==== 原文抜粋 ====
この発明は、自動車の蒸発燃料処理装置に用いられるキャニスタに関し、特に、DBL(Diurnal Breathing Loss)性能の向上を図ったキャニスタに関する。
周知のように、内燃機関を用いた自動車では、燃料タンク内の蒸発燃料が大気に放出されるのを抑制するために、キャニスタを主体とした蒸発燃料処理装置を備えている。
キャニスタは、ケーシング内に活性炭等の吸着材を充填したものであって、停車時等に燃料タンク内から発生する蒸発燃料を吸着材に吸着させる一方、内燃機関稼働時にドレンポートから導入した大気により吸着材から燃料成分を脱離(パージ)させて、内燃機関の吸気系に吸入させる構成となっている。
特許文献1,2には、このような吸着材を利用したキャニスタにおいて、吸着した燃料成分の脱離を促進するために、吸着材を加熱するヒータを設けた構成が開示されている。特に、特許文献1では、ドレンポート付近の吸着材に吸着している燃料成分の量を少なくするために、ヒータにより加熱したときにドレンポート付近の温度がパージポート寄りの部分の温度よりも高温となるように、ヒータによる発熱量に勾配を与えた構成となっている。また特許文献2には、活性炭を40℃〜100℃に加熱することが開示されている。
特開2013−249797号公報 実開昭61−118956号公報
自動車用内燃機関に関連した排気規制は年々厳しくなる傾向にあり、蒸発燃料処理装置におけるキャニスタにあっては、より高いDBL性能が要求されている。なお、DBL試験は、1昼夜のような長時間の駐車を想定し、その間の外気温の温度変化に伴ってキャニスタから排出される燃料成分の量を測定するものである。
一方、内燃機関が一時的に稼動されるハイブリッド車両などにあっては、キャニスタをパージできる機会ならびにパージに利用できるガス量(ドレンポートからの大気導入量)の双方が少なくなる傾向となり、キャニスタに要求される条件はますます厳しいものとなっている。
このような種々の要求に対し、特許文献1,2のような従来のヒータを備えたキャニスタにおいては、必ずしも十分な性能を得ることができず、なお改善の余地がある。例えば、特許文献1のようにドレンポート側を高温とするものでは、特許文献2に開示されているように、活性炭が過度に高温となることで逆にドレンポート付近での吸着能力が低下してしまい、例えばDBL試験において比較的希薄な燃料ベーパがドレンポートから排出されやすい。また、特許文献2は、100℃未満に加熱することが望ましいことを開示しているが、所定の容量を有する活性炭をヒータにより均一な温度に加熱することは不可能であり、例えばヒータに隣接する部分は局部的に高温となるので、やはり部分的な吸着能力の低下は免れない。
==== 提供資料 ====
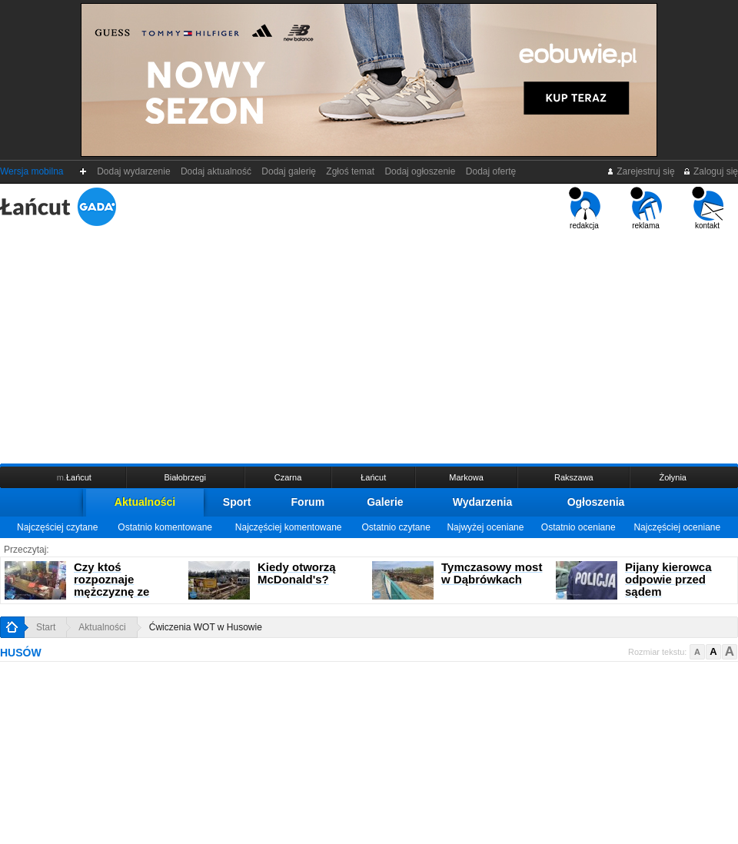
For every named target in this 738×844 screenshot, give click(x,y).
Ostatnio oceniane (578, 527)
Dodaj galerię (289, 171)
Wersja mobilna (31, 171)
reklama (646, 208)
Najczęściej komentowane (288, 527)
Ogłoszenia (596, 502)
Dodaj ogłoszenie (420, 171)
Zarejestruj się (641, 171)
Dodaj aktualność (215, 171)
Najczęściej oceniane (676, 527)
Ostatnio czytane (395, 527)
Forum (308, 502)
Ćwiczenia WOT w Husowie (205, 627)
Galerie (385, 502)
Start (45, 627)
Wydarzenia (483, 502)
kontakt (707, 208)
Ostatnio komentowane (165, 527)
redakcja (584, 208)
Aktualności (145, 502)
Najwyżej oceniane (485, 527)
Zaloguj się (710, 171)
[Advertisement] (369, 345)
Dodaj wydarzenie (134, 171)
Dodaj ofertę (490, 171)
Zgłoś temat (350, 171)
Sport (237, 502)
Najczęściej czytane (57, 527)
====
==== 提供資料 ====
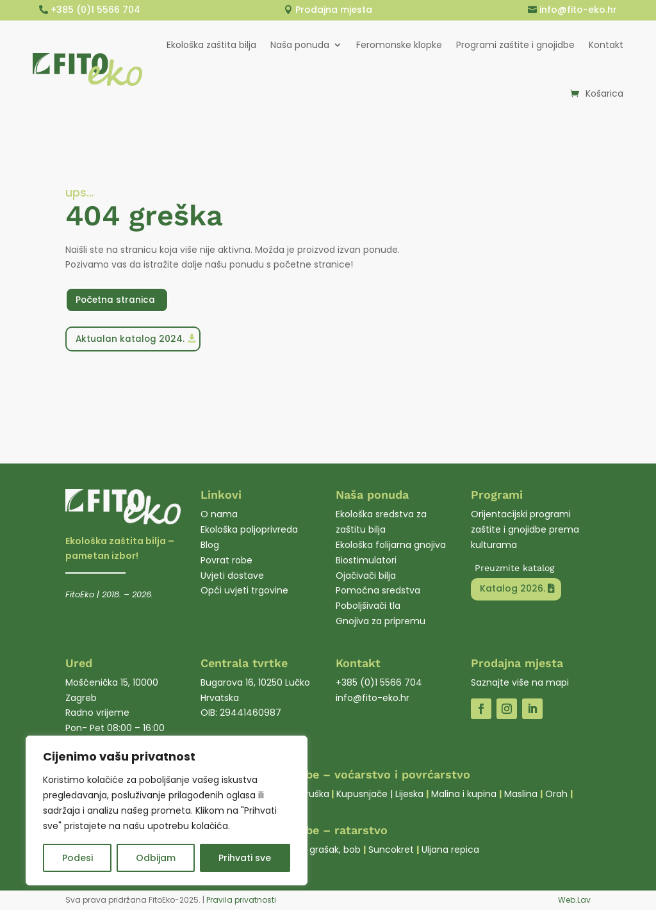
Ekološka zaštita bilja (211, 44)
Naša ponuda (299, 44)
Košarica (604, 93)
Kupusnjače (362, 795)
====
*課題 A*: キャニスタに関する原文抜粋から、「一方、内燃機関が一時的に稼動」で始まり「な吸着能力の低下は免れない。」に至るまでの部分を、一字一句違えずに書き写してください。
*課題 B*: 自動車用キャニスタについての原文抜粋を、最後に示された文の次から書き継いでください。

*出力 A*:
一方、内燃機関が一時的に稼動されるハイブリッド車両などにあっては、キャニスタをパージできる機会ならびにパージに利用できるガス量(ドレンポートからの大気導入量)の双方が少なくなる傾向となり、キャニスタに要求される条件はますます厳しいものとなっている。
このような種々の要求に対し、特許文献1,2のような従来のヒータを備えたキャニスタにおいては、必ずしも十分な性能を得ることができず、なお改善の余地がある。例えば、特許文献1のようにドレンポート側を高温とするものでは、特許文献2に開示されているように、活性炭が過度に高温となることで逆にドレンポート付近での吸着能力が低下してしまい、例えばDBL試験において比較的希薄な燃料ベーパがドレンポートから排出されやすい。また、特許文献2は、100℃未満に加熱することが望ましいことを開示しているが、所定の容量を有する活性炭をヒータにより均一な温度に加熱することは不可能であり、例えばヒータに隣接する部分は局部的に高温となるので、やはり部分的な吸着能力の低下は免れない。

*出力 B*:
この発明に係るキャニスタは、
活性炭が充填される内部容積の流れ方向の一端部にチャージポートおよびパージポートを備えるとともに、流れ方向の他端部に連結ポートを備えてなる相対的に容量の大きなメインキャニスタと、
独立した筒状のハウジングを有し、一端部に上記メインキャニスタの上記連結ポートに接続される連結ポートを備えるとともに、他端部にドレンポートを備えてなる相対的に容量の小さなバッファキャニスタと、
を備え、
上記バッファキャニスタの内部容積が、上記ドレンポート側の第1の領域と上記連結ポート側の第2の領域とに区分されており、
上記第1の領域には、ブタンワーキングキャパシティが6g/dL以上で10g/dL未満の第1の活性炭が充填されており、
上記第2の領域には、ブタンワーキングキャパシティが13g/dL以上の第2の活性炭が充填されており、
上記バッファキャニスタの上記ハウジングの中に、上記第1の領域と上記第2の領域の両者に亘って電熱ヒータが配設されており、この電熱ヒータは、上記第1の活性炭および上記第2の活性炭の中に埋設されており、
上記メインキャニスタの内部容積に充填された活性炭のブタンワーキングキャパシティは、上記第1の活性炭のブタンワーキングキャパシティよりも高く、かつ上記第2の活性炭のブタンワーキングキャパシティよりも低い、
ことを特徴としている。
上記の構成においては、電熱ヒータを具備した相対的に容量の小さなバッファキャニスタがメインキャニスタの下流側つまりドレンポート側に配置されているので、パージの際に、バッファキャニスタ内の活性炭(第1の活性炭および第2の活性炭)に吸着していた燃料成分が積極的に脱離される。例えばDBL試験においては、メインキャニスタに残存していた燃料成分が車両放置中にドレンポートへ向けて拡散移動するが、その多くは、バッファキャニスタで吸着される。このようにドレンポート側のバッファキャニスタを局部的に加熱することにより、相対的に少ない熱量(換言すれば少ない電力)でもって、車両放置中のドレンポートからの燃料成分の漏洩いわゆる微小破過を効果的に抑制できる。特に、バッファキャニスタが独立したハウジングを備えているので、その内部を第1の領域と第2の領域の双方に亘る電熱ヒータでもって効果的に加熱することができる。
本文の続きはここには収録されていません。